* [WHAT IS EXPECTED] Below are the records; print exactly the lines from the one with "Instruction: Open the Log In link" through the last, both included, and leave the pictures out.

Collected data
━━━━━━━━━━━━━━━━

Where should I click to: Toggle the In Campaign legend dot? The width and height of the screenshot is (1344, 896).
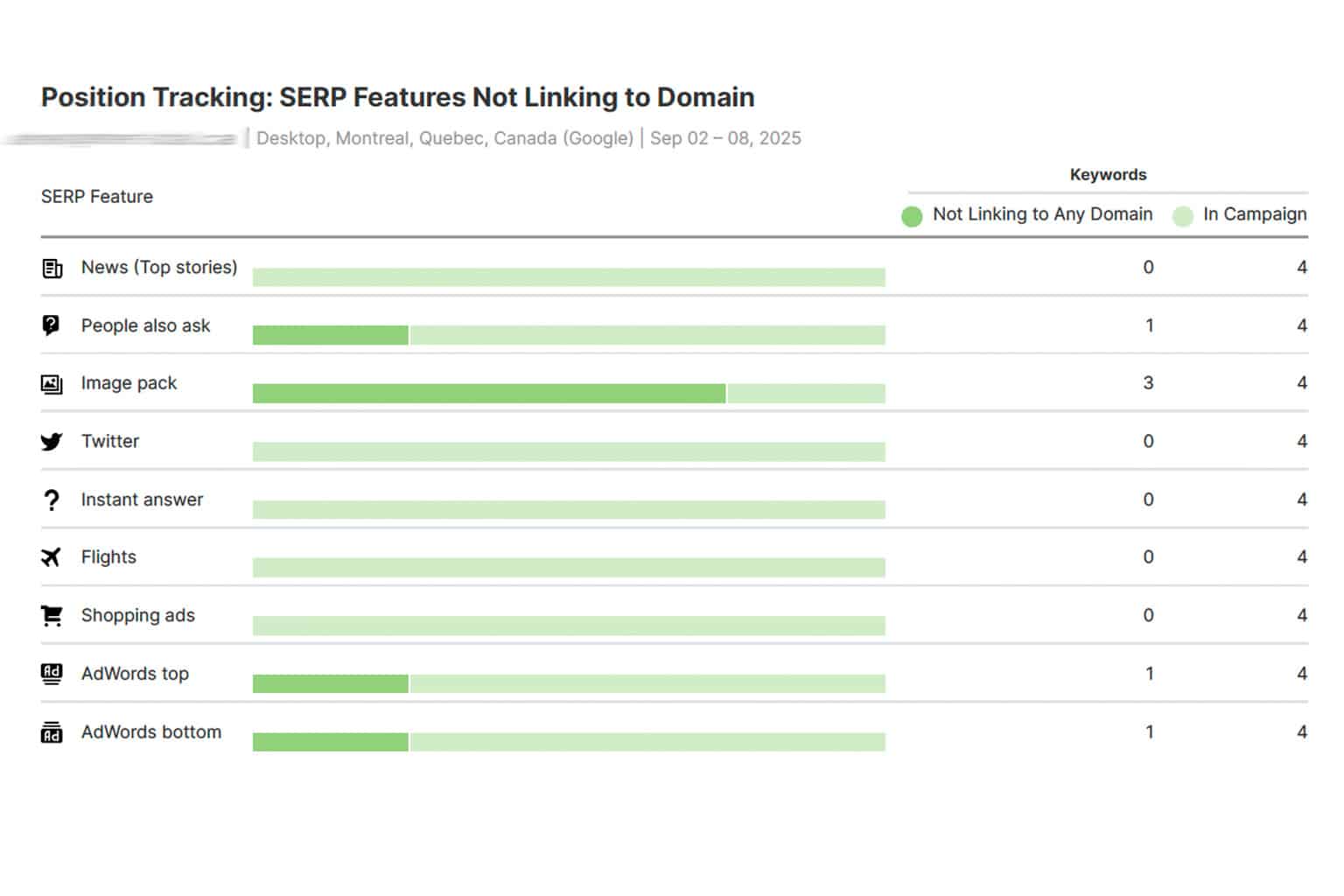point(1182,216)
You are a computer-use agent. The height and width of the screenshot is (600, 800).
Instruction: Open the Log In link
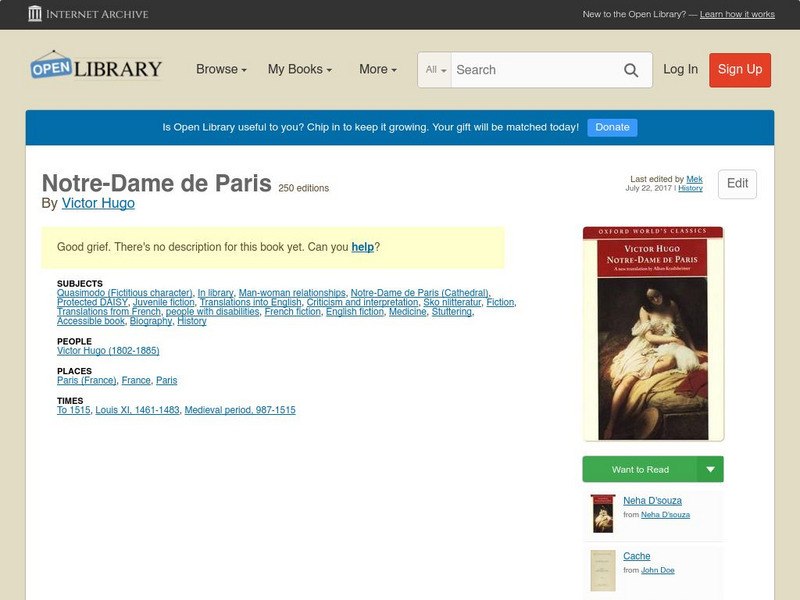pos(680,70)
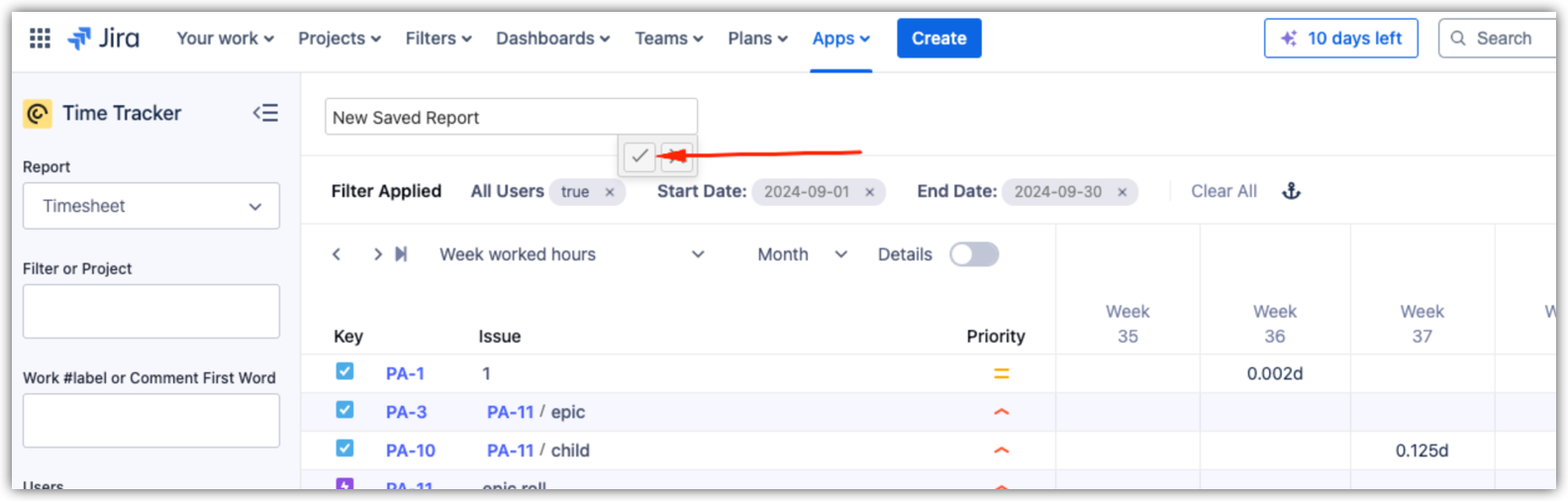The height and width of the screenshot is (501, 1568).
Task: Click the Create button
Action: pyautogui.click(x=938, y=39)
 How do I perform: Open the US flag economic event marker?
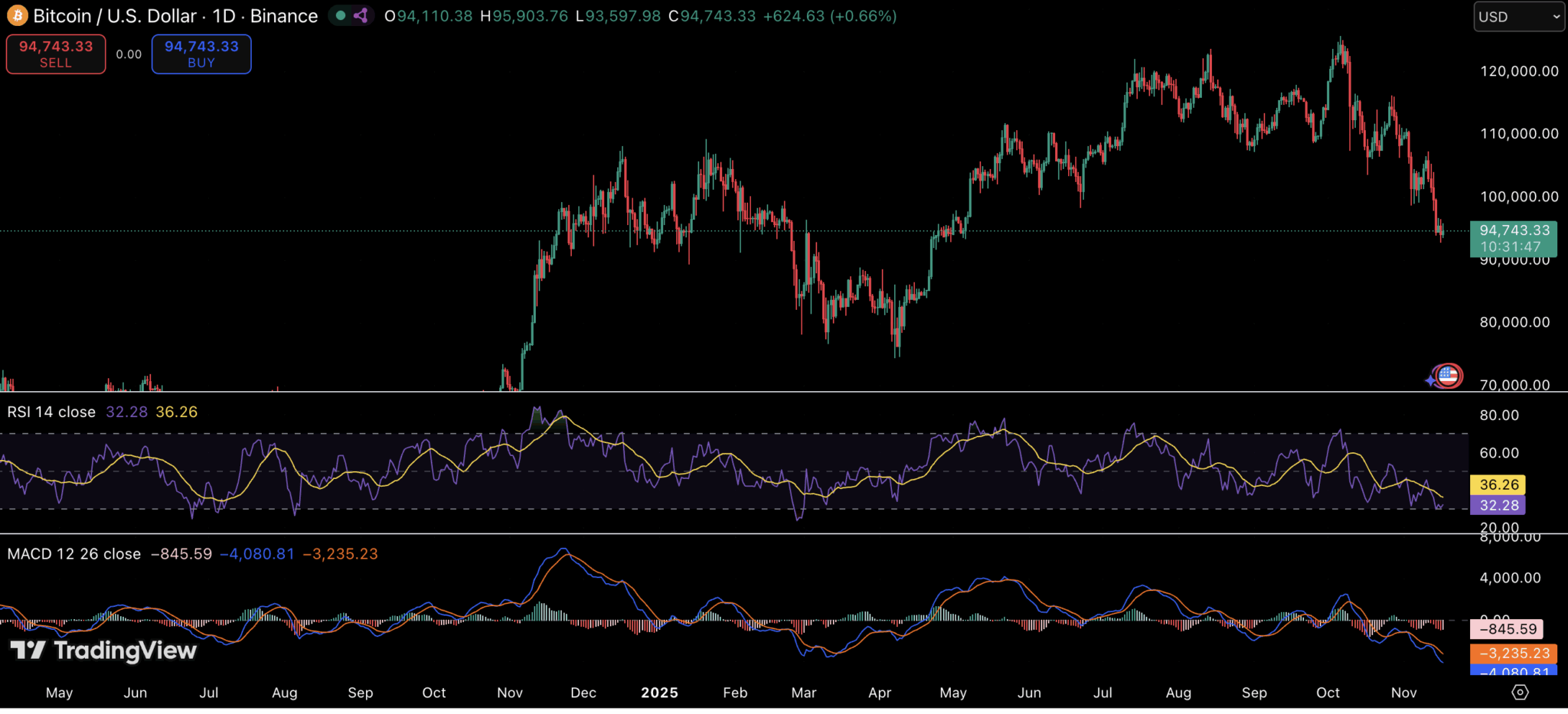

━━━━━━━━━━━━━━━━

* [WORKED SOLUTION]
Instruction: Open the Log In link
pos(680,70)
The height and width of the screenshot is (501, 1568).
Task: Click the Create button
Action: pyautogui.click(x=938, y=39)
 How do I perform: Open the US flag economic event marker?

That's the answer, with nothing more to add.